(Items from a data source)
━━━━━━━━━━━━━━━━

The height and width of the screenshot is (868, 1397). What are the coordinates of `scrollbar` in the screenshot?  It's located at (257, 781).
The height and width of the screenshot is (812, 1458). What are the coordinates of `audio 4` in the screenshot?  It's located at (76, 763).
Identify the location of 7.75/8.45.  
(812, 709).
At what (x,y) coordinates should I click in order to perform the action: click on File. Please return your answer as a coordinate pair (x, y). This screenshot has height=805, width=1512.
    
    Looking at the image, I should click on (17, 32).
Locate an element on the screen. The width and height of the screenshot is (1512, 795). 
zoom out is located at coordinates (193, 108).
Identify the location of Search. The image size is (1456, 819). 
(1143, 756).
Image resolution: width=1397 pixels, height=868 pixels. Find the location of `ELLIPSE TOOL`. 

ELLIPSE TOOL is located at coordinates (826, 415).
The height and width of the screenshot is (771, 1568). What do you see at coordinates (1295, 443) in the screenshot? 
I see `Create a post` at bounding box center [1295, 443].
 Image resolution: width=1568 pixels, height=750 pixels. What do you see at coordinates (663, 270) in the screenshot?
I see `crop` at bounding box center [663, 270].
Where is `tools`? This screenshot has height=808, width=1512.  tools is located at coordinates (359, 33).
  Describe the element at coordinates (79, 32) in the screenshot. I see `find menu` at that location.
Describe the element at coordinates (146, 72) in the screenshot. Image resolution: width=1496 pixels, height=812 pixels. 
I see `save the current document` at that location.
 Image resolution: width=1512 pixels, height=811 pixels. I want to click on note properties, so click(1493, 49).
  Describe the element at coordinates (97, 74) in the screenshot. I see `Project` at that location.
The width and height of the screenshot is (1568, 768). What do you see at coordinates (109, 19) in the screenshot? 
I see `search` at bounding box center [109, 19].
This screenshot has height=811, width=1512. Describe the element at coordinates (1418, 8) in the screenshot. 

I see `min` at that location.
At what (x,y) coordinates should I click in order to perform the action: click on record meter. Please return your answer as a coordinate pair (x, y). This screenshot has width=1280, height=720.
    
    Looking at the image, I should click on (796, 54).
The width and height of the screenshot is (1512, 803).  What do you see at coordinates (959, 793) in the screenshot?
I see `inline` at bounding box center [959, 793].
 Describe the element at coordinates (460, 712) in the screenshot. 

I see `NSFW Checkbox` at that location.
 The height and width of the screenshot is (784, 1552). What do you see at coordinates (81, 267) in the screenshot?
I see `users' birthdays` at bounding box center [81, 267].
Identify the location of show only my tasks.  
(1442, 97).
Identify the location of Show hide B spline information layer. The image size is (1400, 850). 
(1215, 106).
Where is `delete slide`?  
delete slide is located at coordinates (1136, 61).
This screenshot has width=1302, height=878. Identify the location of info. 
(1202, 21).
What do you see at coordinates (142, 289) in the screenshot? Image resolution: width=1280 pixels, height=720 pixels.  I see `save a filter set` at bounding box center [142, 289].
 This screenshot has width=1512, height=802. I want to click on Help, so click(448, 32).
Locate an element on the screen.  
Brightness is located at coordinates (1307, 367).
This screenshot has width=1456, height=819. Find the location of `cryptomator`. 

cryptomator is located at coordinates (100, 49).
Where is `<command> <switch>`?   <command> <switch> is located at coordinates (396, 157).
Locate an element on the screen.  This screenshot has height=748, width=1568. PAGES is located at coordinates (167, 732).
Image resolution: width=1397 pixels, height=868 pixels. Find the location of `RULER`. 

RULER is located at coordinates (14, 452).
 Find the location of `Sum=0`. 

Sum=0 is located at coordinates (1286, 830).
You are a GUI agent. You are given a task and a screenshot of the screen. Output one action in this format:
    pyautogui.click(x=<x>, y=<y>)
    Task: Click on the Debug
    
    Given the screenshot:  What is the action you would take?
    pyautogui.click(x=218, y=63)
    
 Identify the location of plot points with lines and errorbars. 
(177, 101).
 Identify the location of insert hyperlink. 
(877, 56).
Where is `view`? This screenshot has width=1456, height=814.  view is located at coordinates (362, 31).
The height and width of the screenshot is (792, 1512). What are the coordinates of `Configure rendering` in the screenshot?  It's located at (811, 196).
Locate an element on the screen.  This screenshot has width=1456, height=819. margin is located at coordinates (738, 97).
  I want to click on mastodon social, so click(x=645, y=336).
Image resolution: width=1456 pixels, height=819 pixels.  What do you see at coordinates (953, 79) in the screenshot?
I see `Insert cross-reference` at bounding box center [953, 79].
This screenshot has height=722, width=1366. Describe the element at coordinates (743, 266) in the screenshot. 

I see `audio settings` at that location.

━━━━━━━━━━━━━━━━

Work to be completed :: Rewrite the records above, replacing "Identify the location of" with "Find the position of" wherever it occurs and changing nothing else.

Answer below ::
The height and width of the screenshot is (868, 1397). What are the coordinates of `scrollbar` in the screenshot?  It's located at (257, 781).
The height and width of the screenshot is (812, 1458). What are the coordinates of `audio 4` in the screenshot?  It's located at (76, 763).
Find the position of 7.75/8.45.  
(812, 709).
At what (x,y) coordinates should I click in order to perform the action: click on File. Please return your answer as a coordinate pair (x, y). This screenshot has height=805, width=1512.
    
    Looking at the image, I should click on (17, 32).
Locate an element on the screen. The width and height of the screenshot is (1512, 795). 
zoom out is located at coordinates (193, 108).
Find the position of Search. The image size is (1456, 819). 
(1143, 756).
Image resolution: width=1397 pixels, height=868 pixels. Find the location of `ELLIPSE TOOL`. 

ELLIPSE TOOL is located at coordinates (826, 415).
The height and width of the screenshot is (771, 1568). What do you see at coordinates (1295, 443) in the screenshot? 
I see `Create a post` at bounding box center [1295, 443].
 Image resolution: width=1568 pixels, height=750 pixels. What do you see at coordinates (663, 270) in the screenshot?
I see `crop` at bounding box center [663, 270].
Where is `tools`? This screenshot has height=808, width=1512.  tools is located at coordinates (359, 33).
  Describe the element at coordinates (79, 32) in the screenshot. I see `find menu` at that location.
Describe the element at coordinates (146, 72) in the screenshot. Image resolution: width=1496 pixels, height=812 pixels. 
I see `save the current document` at that location.
 Image resolution: width=1512 pixels, height=811 pixels. I want to click on note properties, so click(1493, 49).
  Describe the element at coordinates (97, 74) in the screenshot. I see `Project` at that location.
The width and height of the screenshot is (1568, 768). What do you see at coordinates (109, 19) in the screenshot? 
I see `search` at bounding box center [109, 19].
This screenshot has height=811, width=1512. Describe the element at coordinates (1418, 8) in the screenshot. 

I see `min` at that location.
At what (x,y) coordinates should I click in order to perform the action: click on record meter. Please return your answer as a coordinate pair (x, y). This screenshot has width=1280, height=720.
    
    Looking at the image, I should click on (796, 54).
The width and height of the screenshot is (1512, 803).  What do you see at coordinates (959, 793) in the screenshot?
I see `inline` at bounding box center [959, 793].
 Describe the element at coordinates (460, 712) in the screenshot. 

I see `NSFW Checkbox` at that location.
 The height and width of the screenshot is (784, 1552). What do you see at coordinates (81, 267) in the screenshot?
I see `users' birthdays` at bounding box center [81, 267].
Find the position of show only my tasks.  
(1442, 97).
Find the position of Show hide B spline information layer. The image size is (1400, 850). 
(1215, 106).
Where is `delete slide`?  
delete slide is located at coordinates (1136, 61).
This screenshot has width=1302, height=878. Find the position of info. 
(1202, 21).
What do you see at coordinates (142, 289) in the screenshot? Image resolution: width=1280 pixels, height=720 pixels.  I see `save a filter set` at bounding box center [142, 289].
 This screenshot has width=1512, height=802. I want to click on Help, so click(448, 32).
Locate an element on the screen.  
Brightness is located at coordinates (1307, 367).
This screenshot has width=1456, height=819. Find the location of `cryptomator`. 

cryptomator is located at coordinates (100, 49).
Where is `<command> <switch>`?   <command> <switch> is located at coordinates (396, 157).
Locate an element on the screen.  This screenshot has height=748, width=1568. PAGES is located at coordinates (167, 732).
Image resolution: width=1397 pixels, height=868 pixels. Find the location of `RULER`. 

RULER is located at coordinates (14, 452).
 Find the location of `Sum=0`. 

Sum=0 is located at coordinates (1286, 830).
You are a GUI agent. You are given a task and a screenshot of the screen. Output one action in this format:
    pyautogui.click(x=<x>, y=<y>)
    Task: Click on the Debug
    
    Given the screenshot:  What is the action you would take?
    pyautogui.click(x=218, y=63)
    
 Find the position of plot points with lines and errorbars. 
(177, 101).
 Find the position of insert hyperlink. 
(877, 56).
Where is `view`? This screenshot has width=1456, height=814.  view is located at coordinates (362, 31).
The height and width of the screenshot is (792, 1512). What are the coordinates of `Configure rendering` in the screenshot?  It's located at (811, 196).
Locate an element on the screen.  This screenshot has width=1456, height=819. margin is located at coordinates (738, 97).
  I want to click on mastodon social, so click(x=645, y=336).
Image resolution: width=1456 pixels, height=819 pixels.  What do you see at coordinates (953, 79) in the screenshot?
I see `Insert cross-reference` at bounding box center [953, 79].
This screenshot has height=722, width=1366. Describe the element at coordinates (743, 266) in the screenshot. 

I see `audio settings` at that location.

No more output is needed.